* **EXCERPTED PASSAGE**
Despite the lack of Wilke or Bezos's Ivy League pedigree, Clark quickly moved up the ranks of Amazon's logistics operation, from being the operations manager of a fulfillment center in Kentucky in 2001 to general manager of all Northeast warehouses in 2003. By 2010, he was vice president of North American operations and in 2013 was promoted to his current job, senior vice president of worldwide operations.
Amazon said no executives were available for an interview on Friday.
Clark grew up in Georgia and Florida and got early exposure to life in the retail business working in his parents' carpet store (where he liked to drive the forklift) as well as at a Publix Supermarket and a Service Merchandise store during high school.
But in college at Auburn University, he studied music and played the tuba and baritone sax. After graduating, he spent a year as a junior high music teacher before heading to business school at the University of Tennessee where he studied logistics and transportation.
The experience as a music teacher still comes in handy, Clark has said. “I often tell people I learned everything there is to learn about leading people from 250 seventh graders,” Clark said in an interview with Auburn's alumni association in 2017. “Once you’ve taught 250 seventh graders to play instruments in unison, everything else is pretty straightforward.”

* **WHAT TO PRODUCE**
Repeat word for word the stretch of the profile of Amazon's Clark from "Despite the lack" through "during high school.".

* **SOURCE DATA**

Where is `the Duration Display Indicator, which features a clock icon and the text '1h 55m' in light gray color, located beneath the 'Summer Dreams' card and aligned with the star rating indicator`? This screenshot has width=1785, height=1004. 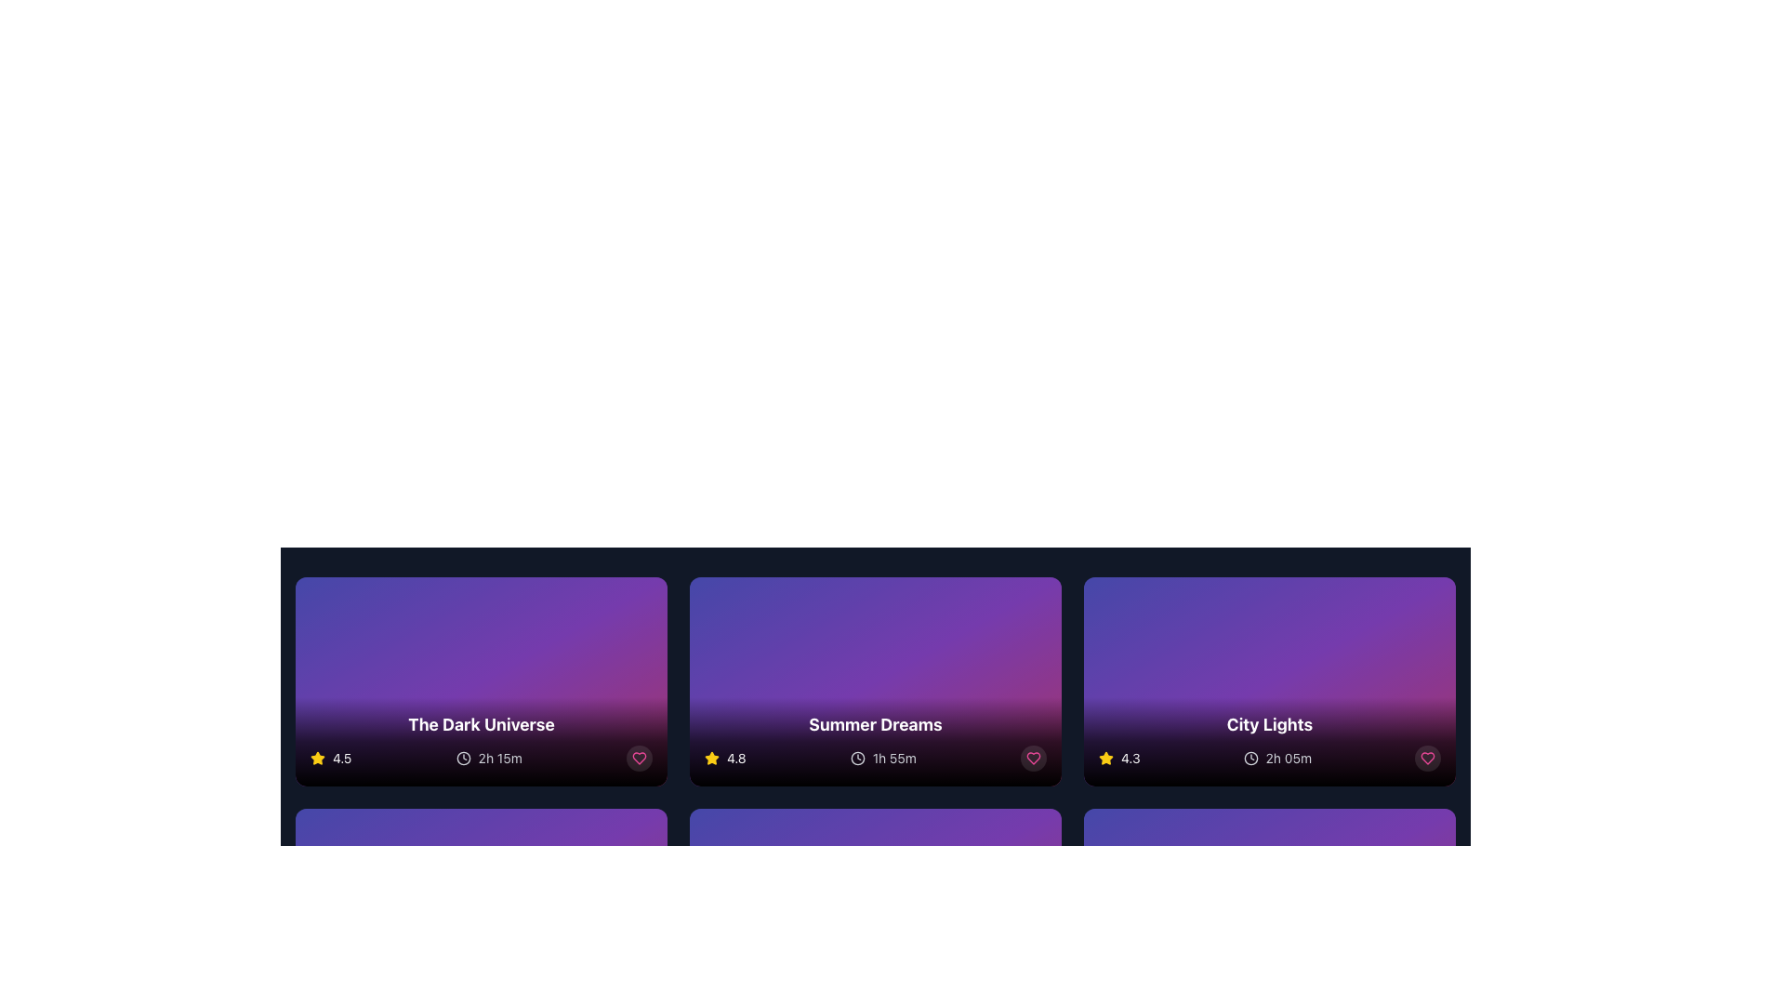
the Duration Display Indicator, which features a clock icon and the text '1h 55m' in light gray color, located beneath the 'Summer Dreams' card and aligned with the star rating indicator is located at coordinates (882, 759).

* **EXERCISE SOLUTION**
Despite the lack of Wilke or Bezos's Ivy League pedigree, Clark quickly moved up the ranks of Amazon's logistics operation, from being the operations manager of a fulfillment center in Kentucky in 2001 to general manager of all Northeast warehouses in 2003. By 2010, he was vice president of North American operations and in 2013 was promoted to his current job, senior vice president of worldwide operations.
Amazon said no executives were available for an interview on Friday.
Clark grew up in Georgia and Florida and got early exposure to life in the retail business working in his parents' carpet store (where he liked to drive the forklift) as well as at a Publix Supermarket and a Service Merchandise store during high school.